Para examinar-se qualquer coisa, principalmente coisas não objetivas, coisas interiores, necessita-se de liberdade, de liberdade completa para olhar; e essa liberdade não é possível quando o pensamento, como reação da experiência ou conhecimentos anteriores, interfere no ato de olhar... Para olhardes, não deve haver interferência da palavra, que é objetivação do pensamento. Deveis estar livre da palavra; o olhar exige silêncio; do contrário, não se pode olhar.

(...) Para observar, precisamos estar livres da palavra, sendo a palavra símbolo, com tudo o que encerra — conhecimento etc.

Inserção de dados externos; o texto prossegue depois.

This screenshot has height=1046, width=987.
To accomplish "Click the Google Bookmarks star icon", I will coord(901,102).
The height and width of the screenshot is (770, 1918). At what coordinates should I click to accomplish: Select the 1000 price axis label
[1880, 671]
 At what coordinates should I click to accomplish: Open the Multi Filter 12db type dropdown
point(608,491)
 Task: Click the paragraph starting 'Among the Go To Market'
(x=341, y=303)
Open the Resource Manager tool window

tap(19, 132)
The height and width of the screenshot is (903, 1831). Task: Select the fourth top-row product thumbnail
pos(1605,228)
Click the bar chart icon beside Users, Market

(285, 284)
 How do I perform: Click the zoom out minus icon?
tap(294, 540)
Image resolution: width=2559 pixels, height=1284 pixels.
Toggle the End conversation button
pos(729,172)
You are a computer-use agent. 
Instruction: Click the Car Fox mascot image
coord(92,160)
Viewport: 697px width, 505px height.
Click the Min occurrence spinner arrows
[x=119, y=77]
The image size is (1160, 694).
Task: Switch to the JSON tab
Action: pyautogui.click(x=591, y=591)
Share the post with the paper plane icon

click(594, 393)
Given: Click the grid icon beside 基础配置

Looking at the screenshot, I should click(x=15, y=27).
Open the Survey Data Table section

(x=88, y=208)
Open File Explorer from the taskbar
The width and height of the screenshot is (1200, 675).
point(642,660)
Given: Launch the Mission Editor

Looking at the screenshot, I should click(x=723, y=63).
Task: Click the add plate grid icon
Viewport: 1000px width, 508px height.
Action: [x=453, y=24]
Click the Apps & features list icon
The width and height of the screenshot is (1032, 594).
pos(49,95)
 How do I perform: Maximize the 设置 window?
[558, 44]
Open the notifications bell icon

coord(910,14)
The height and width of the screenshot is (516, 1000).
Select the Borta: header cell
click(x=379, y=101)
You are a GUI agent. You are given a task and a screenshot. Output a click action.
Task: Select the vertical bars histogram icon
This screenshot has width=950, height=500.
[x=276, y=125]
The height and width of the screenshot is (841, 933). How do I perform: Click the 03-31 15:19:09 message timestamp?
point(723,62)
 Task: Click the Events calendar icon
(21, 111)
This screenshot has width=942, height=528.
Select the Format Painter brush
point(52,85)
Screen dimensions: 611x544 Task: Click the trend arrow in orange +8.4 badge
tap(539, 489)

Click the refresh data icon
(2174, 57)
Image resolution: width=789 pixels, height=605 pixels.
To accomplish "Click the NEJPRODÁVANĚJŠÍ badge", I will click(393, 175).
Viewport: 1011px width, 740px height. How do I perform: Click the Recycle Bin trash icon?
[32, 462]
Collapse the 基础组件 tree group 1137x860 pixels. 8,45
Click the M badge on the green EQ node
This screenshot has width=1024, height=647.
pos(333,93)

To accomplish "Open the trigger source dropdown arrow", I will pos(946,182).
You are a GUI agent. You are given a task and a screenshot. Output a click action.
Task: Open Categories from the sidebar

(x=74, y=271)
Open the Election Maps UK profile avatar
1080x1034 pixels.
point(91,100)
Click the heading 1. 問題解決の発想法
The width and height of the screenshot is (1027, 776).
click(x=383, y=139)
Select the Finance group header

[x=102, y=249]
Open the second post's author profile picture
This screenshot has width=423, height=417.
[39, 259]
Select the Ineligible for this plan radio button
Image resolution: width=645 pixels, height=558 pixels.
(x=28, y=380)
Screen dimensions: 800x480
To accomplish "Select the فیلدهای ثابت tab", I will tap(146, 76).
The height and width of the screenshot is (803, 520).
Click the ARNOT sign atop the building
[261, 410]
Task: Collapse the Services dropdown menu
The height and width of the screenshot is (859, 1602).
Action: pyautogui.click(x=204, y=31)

Para olhar, observar, temos de estar em silêncio; do contrário, como é possível olhar alguma coisa?... Para olharmos qualquer coisa necessitamos de liberdade; e a liberdade requer silêncio. A mesma compreensão disso produz sua disciplina própria. Não há interpretação, por parte do observador, daquilo que está a observar — sendo o "observador" todas as ideias, as memórias, experiências, que o impedem de olhar.

O silêncio e a liberdade são inseparáveis. Só a mente que está toda em silêncio — não por meio de disciplina ou controle ou por causa da exigência de experiências extraordinárias, pois tudo isso são futilidades — só a mente que está toda em silêncio pode responder aquela pergunta. Só o silêncio total produzirá a revolução total da psique — não o esforço, nem o controle, nem a experiência, nem a autoridade.